§ Work request
In the records, each line holding "dropdown" must be reported.

§ Records for the task
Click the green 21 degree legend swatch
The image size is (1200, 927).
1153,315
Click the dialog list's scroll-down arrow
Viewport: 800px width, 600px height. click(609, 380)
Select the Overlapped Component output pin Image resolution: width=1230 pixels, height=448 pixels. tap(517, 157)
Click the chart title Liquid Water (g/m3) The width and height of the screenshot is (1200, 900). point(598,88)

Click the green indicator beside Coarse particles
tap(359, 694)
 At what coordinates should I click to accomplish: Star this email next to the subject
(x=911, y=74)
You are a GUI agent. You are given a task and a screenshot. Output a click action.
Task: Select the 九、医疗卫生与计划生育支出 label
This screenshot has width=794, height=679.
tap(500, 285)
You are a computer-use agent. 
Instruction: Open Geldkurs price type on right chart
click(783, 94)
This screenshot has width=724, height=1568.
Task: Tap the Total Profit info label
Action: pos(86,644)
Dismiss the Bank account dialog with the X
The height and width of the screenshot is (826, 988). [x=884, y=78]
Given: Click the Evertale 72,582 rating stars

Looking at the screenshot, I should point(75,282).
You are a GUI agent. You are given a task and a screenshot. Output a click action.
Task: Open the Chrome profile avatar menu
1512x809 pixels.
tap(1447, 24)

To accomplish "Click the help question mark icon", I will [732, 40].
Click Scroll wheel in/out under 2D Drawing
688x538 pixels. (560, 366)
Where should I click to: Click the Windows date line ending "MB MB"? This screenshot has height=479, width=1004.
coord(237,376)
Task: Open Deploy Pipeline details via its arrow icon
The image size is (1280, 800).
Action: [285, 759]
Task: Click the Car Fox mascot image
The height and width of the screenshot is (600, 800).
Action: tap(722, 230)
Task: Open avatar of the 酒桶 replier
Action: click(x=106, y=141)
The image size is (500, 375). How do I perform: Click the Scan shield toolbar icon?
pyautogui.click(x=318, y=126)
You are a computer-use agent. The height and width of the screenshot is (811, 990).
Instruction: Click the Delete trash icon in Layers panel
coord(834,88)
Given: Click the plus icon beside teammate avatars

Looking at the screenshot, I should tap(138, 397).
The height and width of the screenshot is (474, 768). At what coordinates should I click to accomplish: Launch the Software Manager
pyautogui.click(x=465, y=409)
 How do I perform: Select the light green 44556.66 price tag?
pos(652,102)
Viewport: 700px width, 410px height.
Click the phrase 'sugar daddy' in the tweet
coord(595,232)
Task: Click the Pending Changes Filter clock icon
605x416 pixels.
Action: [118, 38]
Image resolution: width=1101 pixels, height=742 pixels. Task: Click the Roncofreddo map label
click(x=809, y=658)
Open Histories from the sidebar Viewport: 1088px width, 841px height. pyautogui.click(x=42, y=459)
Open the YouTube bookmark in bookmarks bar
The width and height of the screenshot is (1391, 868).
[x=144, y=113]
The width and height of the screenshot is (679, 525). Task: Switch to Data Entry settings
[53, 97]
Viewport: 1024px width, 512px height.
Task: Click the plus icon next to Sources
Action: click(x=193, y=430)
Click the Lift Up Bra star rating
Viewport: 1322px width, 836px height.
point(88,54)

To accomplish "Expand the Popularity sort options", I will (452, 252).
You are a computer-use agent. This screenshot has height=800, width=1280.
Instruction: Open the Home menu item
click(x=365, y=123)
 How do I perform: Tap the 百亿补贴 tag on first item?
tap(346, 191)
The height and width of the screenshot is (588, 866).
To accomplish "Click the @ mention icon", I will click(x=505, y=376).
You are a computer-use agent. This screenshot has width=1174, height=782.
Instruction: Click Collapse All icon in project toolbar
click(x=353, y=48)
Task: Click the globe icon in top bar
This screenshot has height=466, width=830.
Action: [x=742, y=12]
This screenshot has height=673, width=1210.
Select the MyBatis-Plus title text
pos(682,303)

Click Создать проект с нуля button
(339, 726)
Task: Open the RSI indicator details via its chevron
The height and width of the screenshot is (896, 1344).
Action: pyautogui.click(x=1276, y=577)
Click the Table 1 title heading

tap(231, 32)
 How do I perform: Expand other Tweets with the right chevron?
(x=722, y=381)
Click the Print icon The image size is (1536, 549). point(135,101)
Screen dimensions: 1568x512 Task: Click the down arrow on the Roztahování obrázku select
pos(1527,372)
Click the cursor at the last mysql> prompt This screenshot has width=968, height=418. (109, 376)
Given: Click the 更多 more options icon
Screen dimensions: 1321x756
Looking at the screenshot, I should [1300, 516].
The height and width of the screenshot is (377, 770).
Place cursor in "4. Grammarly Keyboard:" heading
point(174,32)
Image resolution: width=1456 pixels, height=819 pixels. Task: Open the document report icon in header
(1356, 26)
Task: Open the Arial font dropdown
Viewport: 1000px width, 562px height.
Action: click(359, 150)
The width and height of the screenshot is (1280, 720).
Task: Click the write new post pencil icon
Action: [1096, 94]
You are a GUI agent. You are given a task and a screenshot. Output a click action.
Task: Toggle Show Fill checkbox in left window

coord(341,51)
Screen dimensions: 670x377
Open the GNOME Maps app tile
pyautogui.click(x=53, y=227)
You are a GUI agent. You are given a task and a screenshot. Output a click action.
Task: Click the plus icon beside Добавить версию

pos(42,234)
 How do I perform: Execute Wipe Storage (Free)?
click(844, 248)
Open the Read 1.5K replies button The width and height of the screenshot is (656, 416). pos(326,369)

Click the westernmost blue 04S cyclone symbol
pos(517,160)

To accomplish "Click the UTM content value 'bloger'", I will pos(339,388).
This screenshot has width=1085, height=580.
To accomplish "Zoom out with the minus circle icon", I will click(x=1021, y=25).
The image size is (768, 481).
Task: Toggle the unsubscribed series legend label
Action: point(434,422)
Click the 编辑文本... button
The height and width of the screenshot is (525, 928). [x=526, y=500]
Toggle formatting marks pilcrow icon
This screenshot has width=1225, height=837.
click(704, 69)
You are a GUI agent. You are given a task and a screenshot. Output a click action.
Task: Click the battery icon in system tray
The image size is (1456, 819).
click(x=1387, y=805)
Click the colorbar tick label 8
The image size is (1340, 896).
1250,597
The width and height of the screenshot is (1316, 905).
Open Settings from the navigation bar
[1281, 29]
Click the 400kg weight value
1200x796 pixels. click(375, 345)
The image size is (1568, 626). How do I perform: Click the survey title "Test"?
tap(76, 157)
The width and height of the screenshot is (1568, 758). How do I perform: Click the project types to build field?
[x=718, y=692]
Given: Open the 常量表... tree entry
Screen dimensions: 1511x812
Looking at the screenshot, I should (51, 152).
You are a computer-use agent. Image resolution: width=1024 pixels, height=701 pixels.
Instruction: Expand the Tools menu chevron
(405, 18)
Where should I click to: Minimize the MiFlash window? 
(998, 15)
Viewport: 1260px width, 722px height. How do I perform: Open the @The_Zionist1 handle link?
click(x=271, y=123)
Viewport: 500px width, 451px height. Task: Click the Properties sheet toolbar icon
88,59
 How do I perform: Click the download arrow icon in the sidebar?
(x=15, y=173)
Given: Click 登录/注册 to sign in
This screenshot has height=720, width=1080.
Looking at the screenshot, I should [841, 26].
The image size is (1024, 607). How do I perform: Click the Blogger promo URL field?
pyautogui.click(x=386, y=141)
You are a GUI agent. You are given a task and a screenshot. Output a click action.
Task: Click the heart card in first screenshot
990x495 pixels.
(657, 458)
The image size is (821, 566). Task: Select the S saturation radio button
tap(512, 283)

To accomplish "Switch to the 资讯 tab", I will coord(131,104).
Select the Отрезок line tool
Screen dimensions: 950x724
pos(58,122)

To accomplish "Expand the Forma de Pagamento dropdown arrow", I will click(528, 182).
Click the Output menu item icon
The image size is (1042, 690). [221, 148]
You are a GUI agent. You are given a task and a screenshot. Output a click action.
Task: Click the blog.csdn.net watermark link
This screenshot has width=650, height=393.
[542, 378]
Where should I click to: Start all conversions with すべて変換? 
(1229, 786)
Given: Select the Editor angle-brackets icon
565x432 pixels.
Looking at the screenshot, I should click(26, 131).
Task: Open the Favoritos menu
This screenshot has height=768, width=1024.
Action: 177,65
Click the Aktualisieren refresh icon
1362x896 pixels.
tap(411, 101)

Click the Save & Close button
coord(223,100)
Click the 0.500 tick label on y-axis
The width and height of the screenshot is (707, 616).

§ Response
Task: Open the Arial font dropdown
To accomplish "Expand the Forma de Pagamento dropdown arrow", I will click(528, 182).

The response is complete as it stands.